--- begin Material ---

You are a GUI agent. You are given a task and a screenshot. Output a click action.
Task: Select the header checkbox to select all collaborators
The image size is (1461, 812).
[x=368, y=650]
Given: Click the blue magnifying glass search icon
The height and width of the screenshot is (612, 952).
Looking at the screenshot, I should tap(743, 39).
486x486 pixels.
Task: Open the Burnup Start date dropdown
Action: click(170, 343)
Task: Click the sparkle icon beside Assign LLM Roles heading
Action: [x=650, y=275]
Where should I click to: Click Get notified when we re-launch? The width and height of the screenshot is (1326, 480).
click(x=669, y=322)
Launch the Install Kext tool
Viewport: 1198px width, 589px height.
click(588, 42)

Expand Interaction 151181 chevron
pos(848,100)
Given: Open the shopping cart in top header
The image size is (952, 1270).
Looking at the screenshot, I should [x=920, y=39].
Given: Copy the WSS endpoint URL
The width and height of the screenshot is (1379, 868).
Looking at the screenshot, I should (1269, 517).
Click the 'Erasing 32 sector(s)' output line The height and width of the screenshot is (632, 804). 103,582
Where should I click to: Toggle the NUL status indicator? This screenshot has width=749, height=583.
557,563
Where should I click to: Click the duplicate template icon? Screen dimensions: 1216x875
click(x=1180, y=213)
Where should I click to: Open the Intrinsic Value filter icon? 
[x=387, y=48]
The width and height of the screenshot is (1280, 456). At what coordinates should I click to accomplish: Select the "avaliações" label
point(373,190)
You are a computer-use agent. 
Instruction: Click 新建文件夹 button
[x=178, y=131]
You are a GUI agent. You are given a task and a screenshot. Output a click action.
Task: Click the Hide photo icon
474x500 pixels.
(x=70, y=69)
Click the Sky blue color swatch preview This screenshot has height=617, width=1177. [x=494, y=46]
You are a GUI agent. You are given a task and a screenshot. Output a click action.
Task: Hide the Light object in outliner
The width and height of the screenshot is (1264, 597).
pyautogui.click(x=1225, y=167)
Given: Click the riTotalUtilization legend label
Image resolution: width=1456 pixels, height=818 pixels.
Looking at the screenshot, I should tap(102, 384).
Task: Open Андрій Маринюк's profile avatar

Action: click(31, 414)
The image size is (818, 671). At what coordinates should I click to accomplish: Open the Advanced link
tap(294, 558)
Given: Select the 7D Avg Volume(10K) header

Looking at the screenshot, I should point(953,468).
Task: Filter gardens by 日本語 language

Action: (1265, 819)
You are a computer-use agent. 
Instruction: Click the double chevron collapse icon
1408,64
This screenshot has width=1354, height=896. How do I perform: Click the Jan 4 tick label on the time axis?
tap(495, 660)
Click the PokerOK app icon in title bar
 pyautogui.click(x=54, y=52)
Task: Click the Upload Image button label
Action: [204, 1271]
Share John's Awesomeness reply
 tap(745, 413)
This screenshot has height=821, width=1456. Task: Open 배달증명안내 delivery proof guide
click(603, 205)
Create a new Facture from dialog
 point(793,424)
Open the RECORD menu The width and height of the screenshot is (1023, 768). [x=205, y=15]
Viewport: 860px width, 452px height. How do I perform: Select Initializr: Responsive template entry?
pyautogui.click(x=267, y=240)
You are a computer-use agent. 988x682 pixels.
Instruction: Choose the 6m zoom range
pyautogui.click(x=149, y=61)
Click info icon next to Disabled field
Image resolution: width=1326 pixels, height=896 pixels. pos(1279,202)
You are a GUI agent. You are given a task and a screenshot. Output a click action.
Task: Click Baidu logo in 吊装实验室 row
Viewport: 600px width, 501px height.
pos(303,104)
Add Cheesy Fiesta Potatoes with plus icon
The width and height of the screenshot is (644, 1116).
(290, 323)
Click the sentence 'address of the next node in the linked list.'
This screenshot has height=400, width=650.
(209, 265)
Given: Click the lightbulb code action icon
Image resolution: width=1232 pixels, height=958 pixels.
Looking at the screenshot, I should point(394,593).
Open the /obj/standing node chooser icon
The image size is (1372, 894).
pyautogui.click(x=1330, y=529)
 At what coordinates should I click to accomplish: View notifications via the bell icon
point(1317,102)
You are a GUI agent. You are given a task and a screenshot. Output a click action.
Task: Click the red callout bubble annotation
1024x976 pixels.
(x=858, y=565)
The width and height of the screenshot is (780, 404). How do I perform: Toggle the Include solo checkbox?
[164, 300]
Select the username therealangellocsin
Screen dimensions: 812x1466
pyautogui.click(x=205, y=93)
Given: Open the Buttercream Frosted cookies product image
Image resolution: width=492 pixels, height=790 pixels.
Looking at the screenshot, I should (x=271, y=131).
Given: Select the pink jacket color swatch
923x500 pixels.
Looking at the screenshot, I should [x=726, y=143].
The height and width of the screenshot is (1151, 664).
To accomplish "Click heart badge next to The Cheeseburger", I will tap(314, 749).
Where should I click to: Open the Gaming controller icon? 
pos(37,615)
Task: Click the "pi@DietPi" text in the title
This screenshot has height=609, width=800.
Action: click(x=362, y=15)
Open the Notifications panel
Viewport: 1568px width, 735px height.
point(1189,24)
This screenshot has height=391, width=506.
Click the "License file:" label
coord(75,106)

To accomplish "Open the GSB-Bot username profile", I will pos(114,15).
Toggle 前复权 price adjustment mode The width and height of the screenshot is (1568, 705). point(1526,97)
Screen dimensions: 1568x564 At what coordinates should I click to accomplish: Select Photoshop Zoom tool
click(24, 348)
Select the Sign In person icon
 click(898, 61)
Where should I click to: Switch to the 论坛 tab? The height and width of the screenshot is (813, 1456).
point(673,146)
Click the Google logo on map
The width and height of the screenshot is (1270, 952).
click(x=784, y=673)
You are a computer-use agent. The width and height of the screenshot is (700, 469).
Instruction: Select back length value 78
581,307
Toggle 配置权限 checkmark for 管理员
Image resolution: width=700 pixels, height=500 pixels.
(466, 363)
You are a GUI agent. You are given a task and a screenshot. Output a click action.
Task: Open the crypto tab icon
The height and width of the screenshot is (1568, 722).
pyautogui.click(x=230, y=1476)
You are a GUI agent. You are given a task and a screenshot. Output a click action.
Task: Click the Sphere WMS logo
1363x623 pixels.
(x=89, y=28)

--- end Material ---

- **Exercise**: Please substitute "interface agent" for "GUI agent" everywhere in the listing, and reproduce it with nothing else changed.

- **Right answer**:
You are a interface agent. You are given a task and a screenshot. Output a click action.
Task: Select the header checkbox to select all collaborators
The image size is (1461, 812).
[x=368, y=650]
Given: Click the blue magnifying glass search icon
The height and width of the screenshot is (612, 952).
Looking at the screenshot, I should tap(743, 39).
486x486 pixels.
Task: Open the Burnup Start date dropdown
Action: click(170, 343)
Task: Click the sparkle icon beside Assign LLM Roles heading
Action: [x=650, y=275]
Where should I click to: Click Get notified when we re-launch? The width and height of the screenshot is (1326, 480).
click(x=669, y=322)
Launch the Install Kext tool
Viewport: 1198px width, 589px height.
click(588, 42)

Expand Interaction 151181 chevron
pos(848,100)
Given: Open the shopping cart in top header
The image size is (952, 1270).
Looking at the screenshot, I should [x=920, y=39].
Given: Copy the WSS endpoint URL
The width and height of the screenshot is (1379, 868).
Looking at the screenshot, I should (1269, 517).
Click the 'Erasing 32 sector(s)' output line The height and width of the screenshot is (632, 804). 103,582
Where should I click to: Toggle the NUL status indicator? This screenshot has width=749, height=583.
557,563
Where should I click to: Click the duplicate template icon? Screen dimensions: 1216x875
click(x=1180, y=213)
Where should I click to: Open the Intrinsic Value filter icon? 
[x=387, y=48]
The width and height of the screenshot is (1280, 456). At what coordinates should I click to accomplish: Select the "avaliações" label
point(373,190)
You are a computer-use agent. 
Instruction: Click 新建文件夹 button
[x=178, y=131]
You are a interface agent. You are given a task and a screenshot. Output a click action.
Task: Click the Hide photo icon
474x500 pixels.
(x=70, y=69)
Click the Sky blue color swatch preview This screenshot has height=617, width=1177. [x=494, y=46]
You are a interface agent. You are given a task and a screenshot. Output a click action.
Task: Hide the Light object in outliner
The width and height of the screenshot is (1264, 597).
pyautogui.click(x=1225, y=167)
Given: Click the riTotalUtilization legend label
Image resolution: width=1456 pixels, height=818 pixels.
Looking at the screenshot, I should tap(102, 384).
Task: Open Андрій Маринюк's profile avatar

Action: click(31, 414)
The image size is (818, 671). At what coordinates should I click to accomplish: Open the Advanced link
tap(294, 558)
Given: Select the 7D Avg Volume(10K) header

Looking at the screenshot, I should point(953,468).
Task: Filter gardens by 日本語 language

Action: (1265, 819)
You are a computer-use agent. 
Instruction: Click the double chevron collapse icon
1408,64
This screenshot has width=1354, height=896. How do I perform: Click the Jan 4 tick label on the time axis?
tap(495, 660)
Click the PokerOK app icon in title bar
 pyautogui.click(x=54, y=52)
Task: Click the Upload Image button label
Action: [204, 1271]
Share John's Awesomeness reply
 tap(745, 413)
This screenshot has height=821, width=1456. Task: Open 배달증명안내 delivery proof guide
click(603, 205)
Create a new Facture from dialog
 point(793,424)
Open the RECORD menu The width and height of the screenshot is (1023, 768). [x=205, y=15]
Viewport: 860px width, 452px height. How do I perform: Select Initializr: Responsive template entry?
pyautogui.click(x=267, y=240)
You are a computer-use agent. 988x682 pixels.
Instruction: Choose the 6m zoom range
pyautogui.click(x=149, y=61)
Click info icon next to Disabled field
Image resolution: width=1326 pixels, height=896 pixels. pos(1279,202)
You are a interface agent. You are given a task and a screenshot. Output a click action.
Task: Click Baidu logo in 吊装实验室 row
Viewport: 600px width, 501px height.
pos(303,104)
Add Cheesy Fiesta Potatoes with plus icon
The width and height of the screenshot is (644, 1116).
(290, 323)
Click the sentence 'address of the next node in the linked list.'
This screenshot has height=400, width=650.
(209, 265)
Given: Click the lightbulb code action icon
Image resolution: width=1232 pixels, height=958 pixels.
Looking at the screenshot, I should point(394,593).
Open the /obj/standing node chooser icon
The image size is (1372, 894).
pyautogui.click(x=1330, y=529)
 At what coordinates should I click to accomplish: View notifications via the bell icon
point(1317,102)
You are a interface agent. You are given a task and a screenshot. Output a click action.
Task: Click the red callout bubble annotation
1024x976 pixels.
(x=858, y=565)
The width and height of the screenshot is (780, 404). How do I perform: Toggle the Include solo checkbox?
[164, 300]
Select the username therealangellocsin
Screen dimensions: 812x1466
pyautogui.click(x=205, y=93)
Given: Open the Buttercream Frosted cookies product image
Image resolution: width=492 pixels, height=790 pixels.
Looking at the screenshot, I should (x=271, y=131).
Given: Select the pink jacket color swatch
923x500 pixels.
Looking at the screenshot, I should [x=726, y=143].
The height and width of the screenshot is (1151, 664).
To accomplish "Click heart badge next to The Cheeseburger", I will tap(314, 749).
Where should I click to: Open the Gaming controller icon? 
pos(37,615)
Task: Click the "pi@DietPi" text in the title
This screenshot has height=609, width=800.
Action: click(x=362, y=15)
Open the Notifications panel
Viewport: 1568px width, 735px height.
point(1189,24)
This screenshot has height=391, width=506.
Click the "License file:" label
coord(75,106)

To accomplish "Open the GSB-Bot username profile", I will pos(114,15).
Toggle 前复权 price adjustment mode The width and height of the screenshot is (1568, 705). point(1526,97)
Screen dimensions: 1568x564 At what coordinates should I click to accomplish: Select Photoshop Zoom tool
click(24, 348)
Select the Sign In person icon
 click(898, 61)
Where should I click to: Switch to the 论坛 tab? The height and width of the screenshot is (813, 1456).
point(673,146)
Click the Google logo on map
The width and height of the screenshot is (1270, 952).
click(x=784, y=673)
You are a computer-use agent. The width and height of the screenshot is (700, 469).
Instruction: Select back length value 78
581,307
Toggle 配置权限 checkmark for 管理员
Image resolution: width=700 pixels, height=500 pixels.
(466, 363)
You are a interface agent. You are given a task and a screenshot. Output a click action.
Task: Open the crypto tab icon
The height and width of the screenshot is (1568, 722).
pyautogui.click(x=230, y=1476)
You are a interface agent. You are given a task and a screenshot. Output a click action.
Task: Click the Sphere WMS logo
1363x623 pixels.
(x=89, y=28)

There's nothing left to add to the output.